Case Study: cbtop Profiling Pipeline Falsification (GH-420)
Jidoka: When profiling data is wrong, STOP THE LINE.
The Incident
During 4090 serial benchmarking (2026-03-06), the apr cbtop --headless --json command reported LmHead at 1.9 µs per call. The BrickProfiler stderr output showed the real value: 595 µs. A 300x discrepancy.
This triggered a Jidoka stop — all optimization work halted. You cannot optimize what you cannot measure.
Five Whys
- Why was LmHead reported as 1.9µs? —
brick_scores_from_profiler()constructedBrickScorewith hardcoded values instead of usingstats.avg_us(). - Why were values hardcoded? — The initial implementation used placeholder
score: 100, grade: "R", gap_factor: 1.0and was never updated to use real profiler data. - Why wasn't this caught earlier? — No contract existed to verify report fidelity against profiler measurements. Tests only checked that JSON was valid, not that values were correct.
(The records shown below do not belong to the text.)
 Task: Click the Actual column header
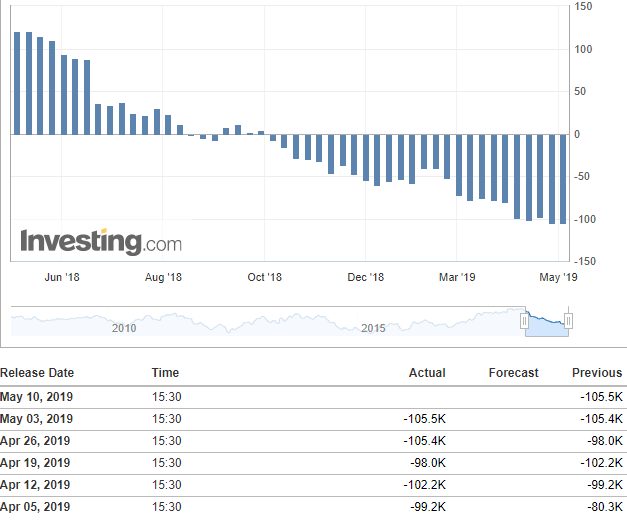pyautogui.click(x=427, y=373)
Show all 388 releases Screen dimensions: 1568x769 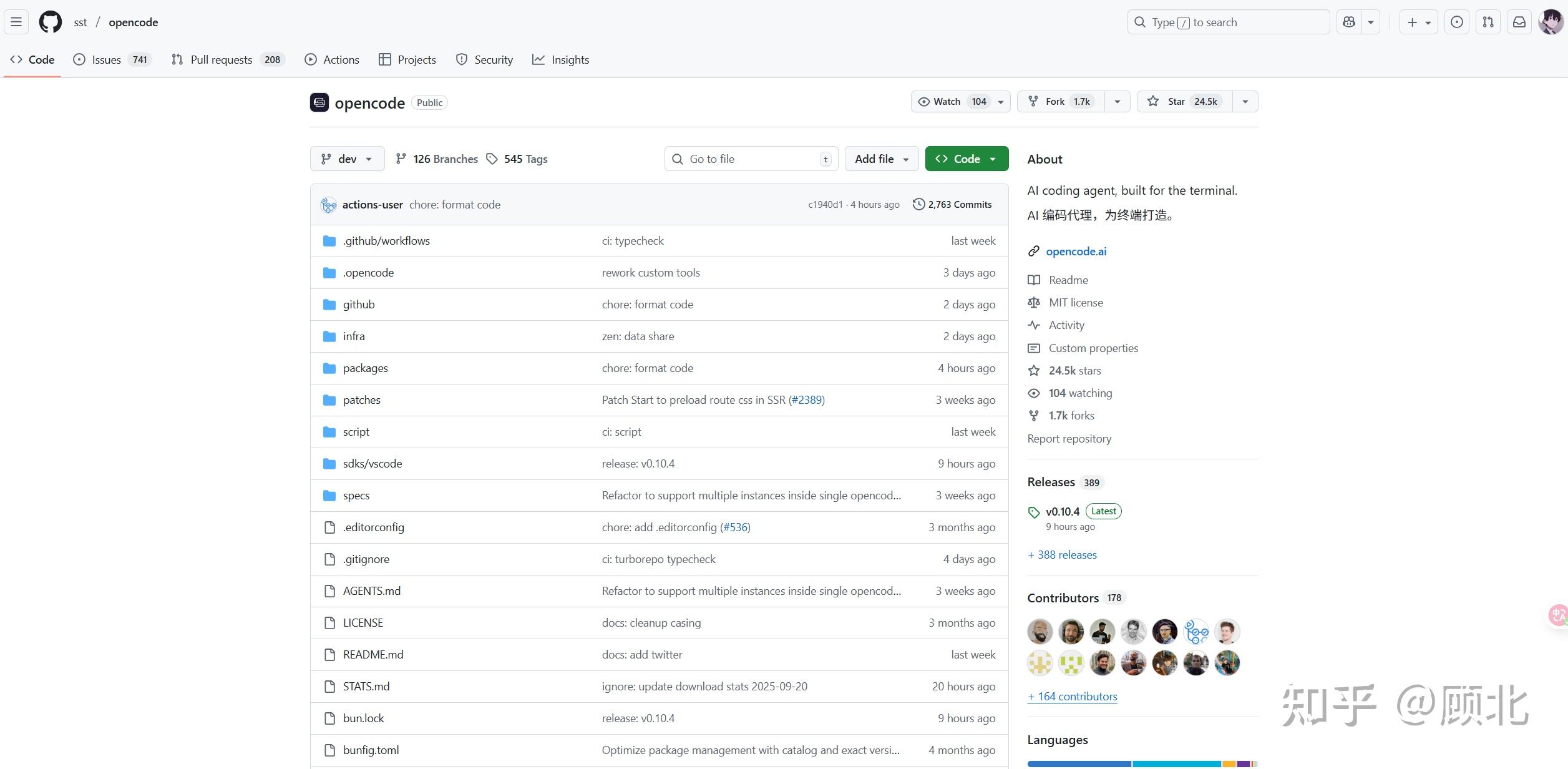(x=1062, y=554)
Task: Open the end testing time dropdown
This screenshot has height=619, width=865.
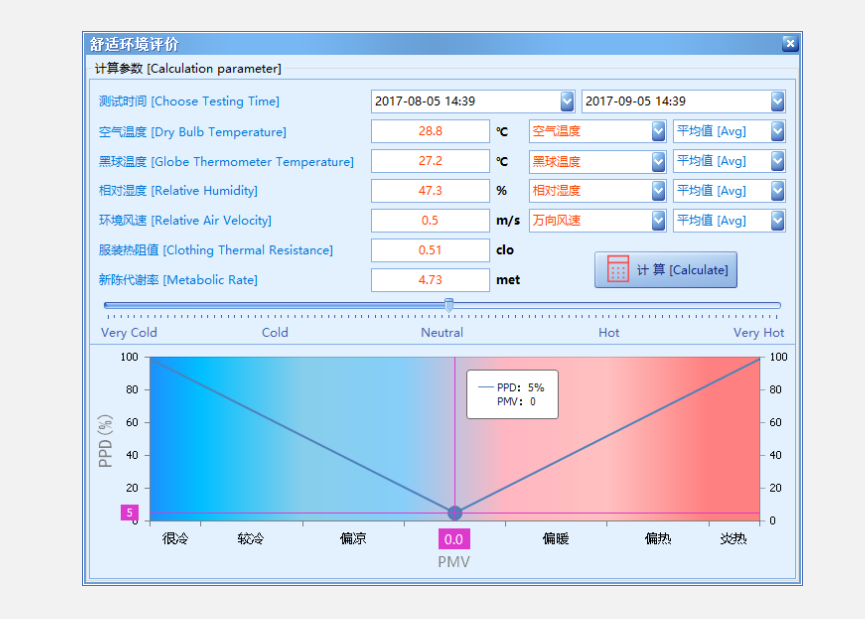Action: pyautogui.click(x=777, y=101)
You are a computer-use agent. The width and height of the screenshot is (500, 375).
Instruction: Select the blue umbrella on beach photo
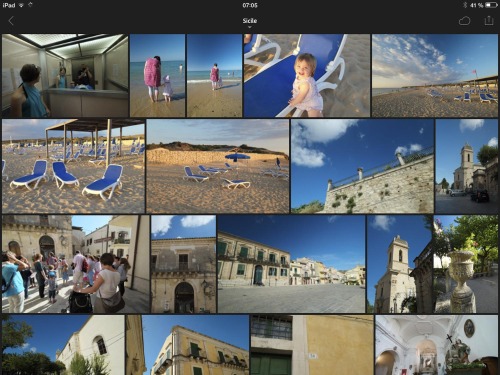point(218,166)
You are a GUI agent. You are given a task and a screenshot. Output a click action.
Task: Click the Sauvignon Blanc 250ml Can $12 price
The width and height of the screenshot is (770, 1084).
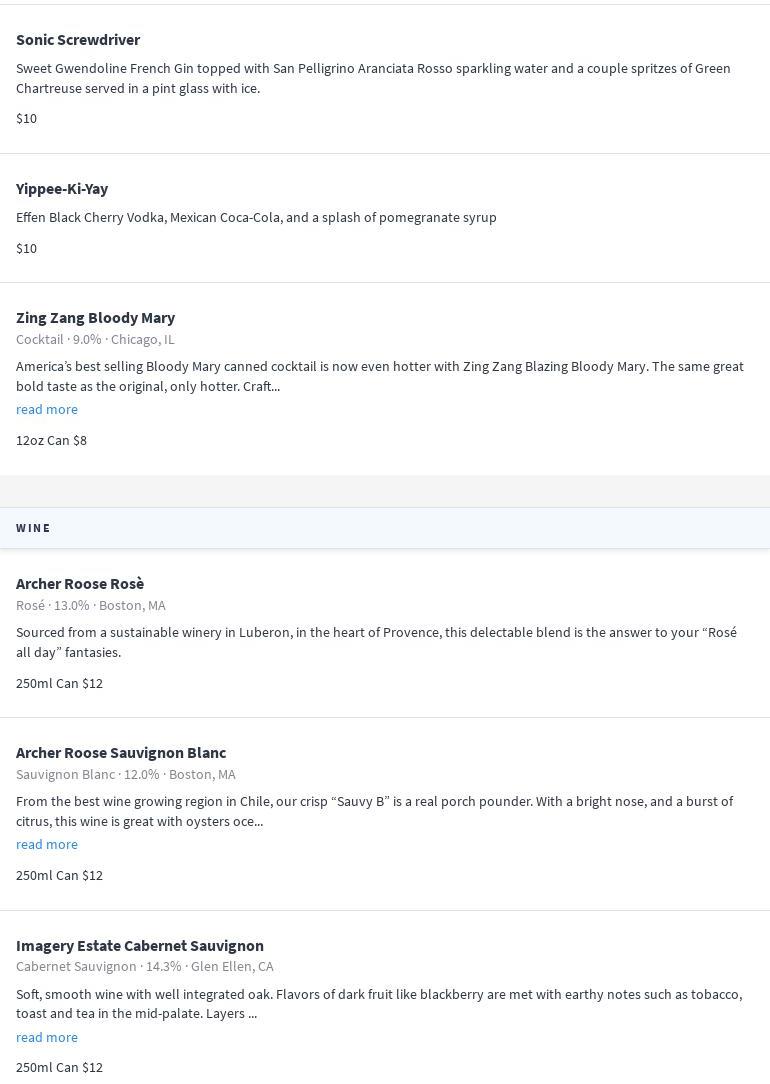(x=59, y=875)
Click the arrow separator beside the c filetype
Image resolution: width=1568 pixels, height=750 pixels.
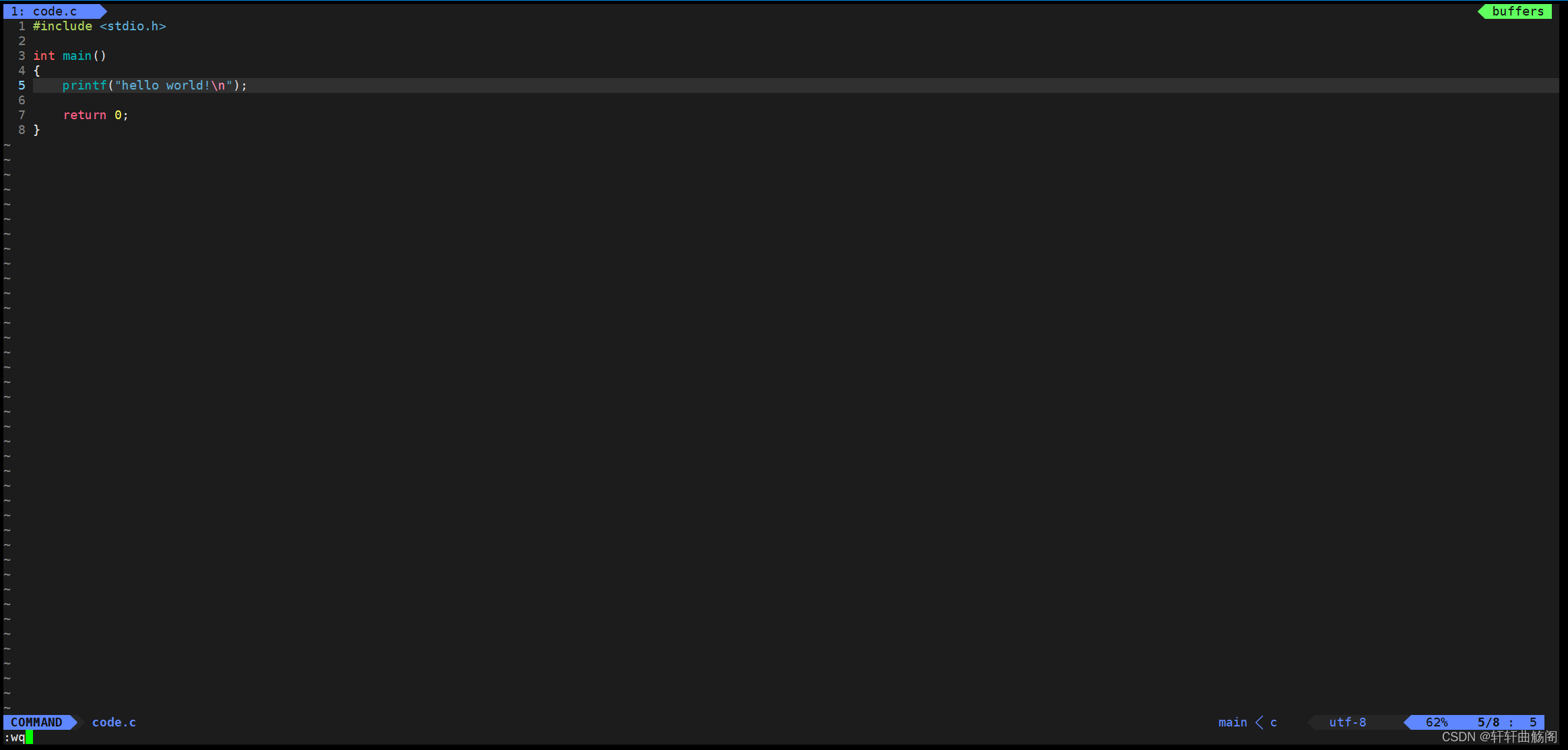pyautogui.click(x=1259, y=722)
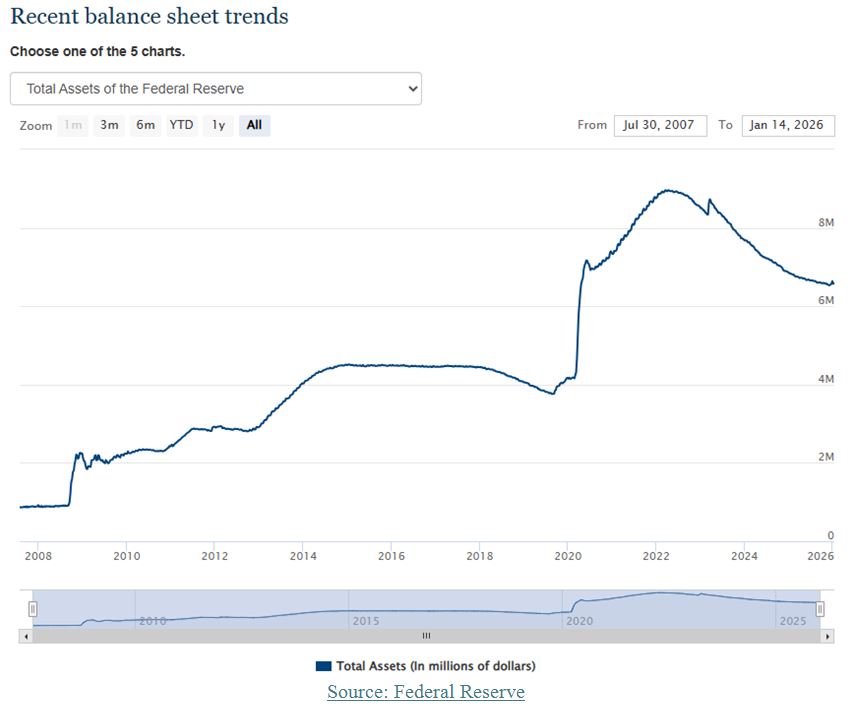
Task: Click the "YTD" zoom option
Action: 181,125
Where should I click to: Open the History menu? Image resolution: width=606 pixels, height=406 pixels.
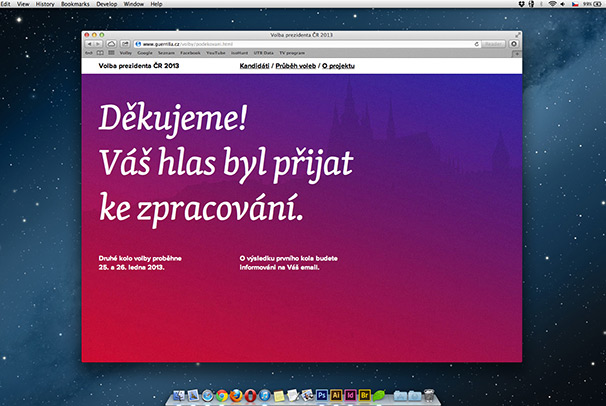point(45,5)
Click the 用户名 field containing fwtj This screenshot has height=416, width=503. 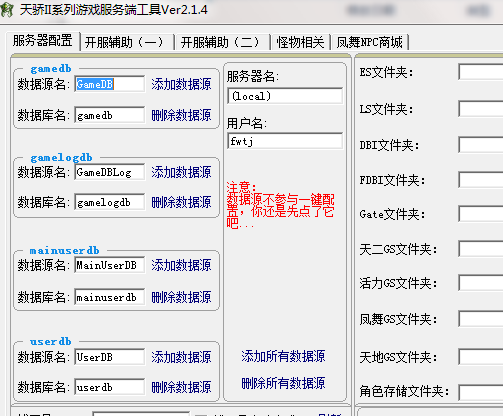[285, 141]
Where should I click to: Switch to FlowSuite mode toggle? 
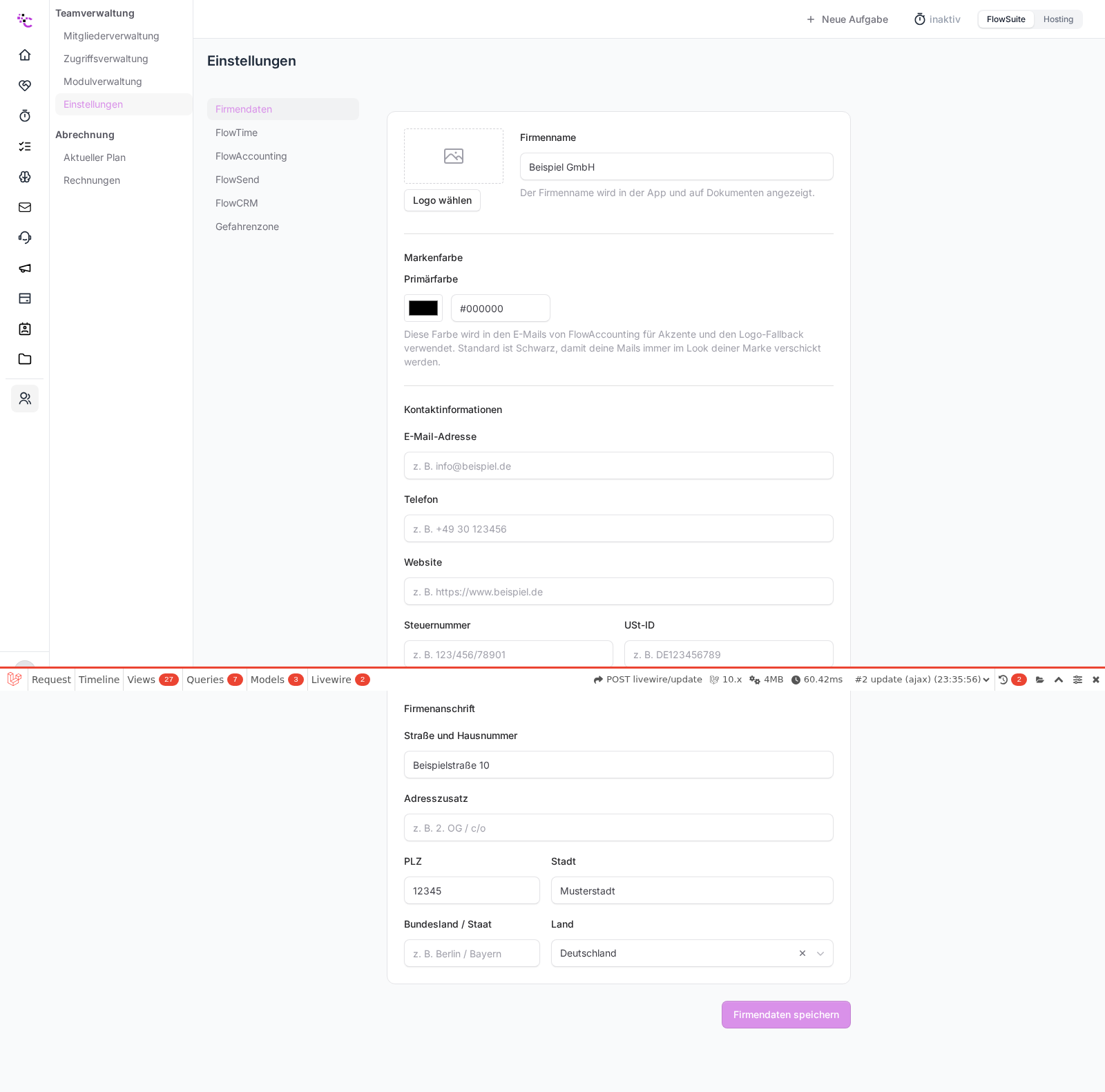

- Why did one bug suggest more? — The hardcoded pattern (compile-time constants instead of computed values) is a systematic error class. If
actual_uswas faked,score,grade,gap_factor, and downstream aggregations were likely faked too. - Why were 18 bugs found, not 1? — The BrickScore pipeline has 3 construction sites (gguf.rs, cbtop_measure_batch.rs, cbtop_get_cpu_memory.rs), each with independent hardcoded values. The bug was replicated across all paths.
Full Pipeline Falsification
Rather than fix one bug and hope, we falsified the entire BrickScore pipeline. Method: trace every field from profiler measurement to JSON output, flag any value that could not be derived from BrickStats.
Bug Taxonomy
B1-B5: gguf.rs::brick_scores_from_profiler()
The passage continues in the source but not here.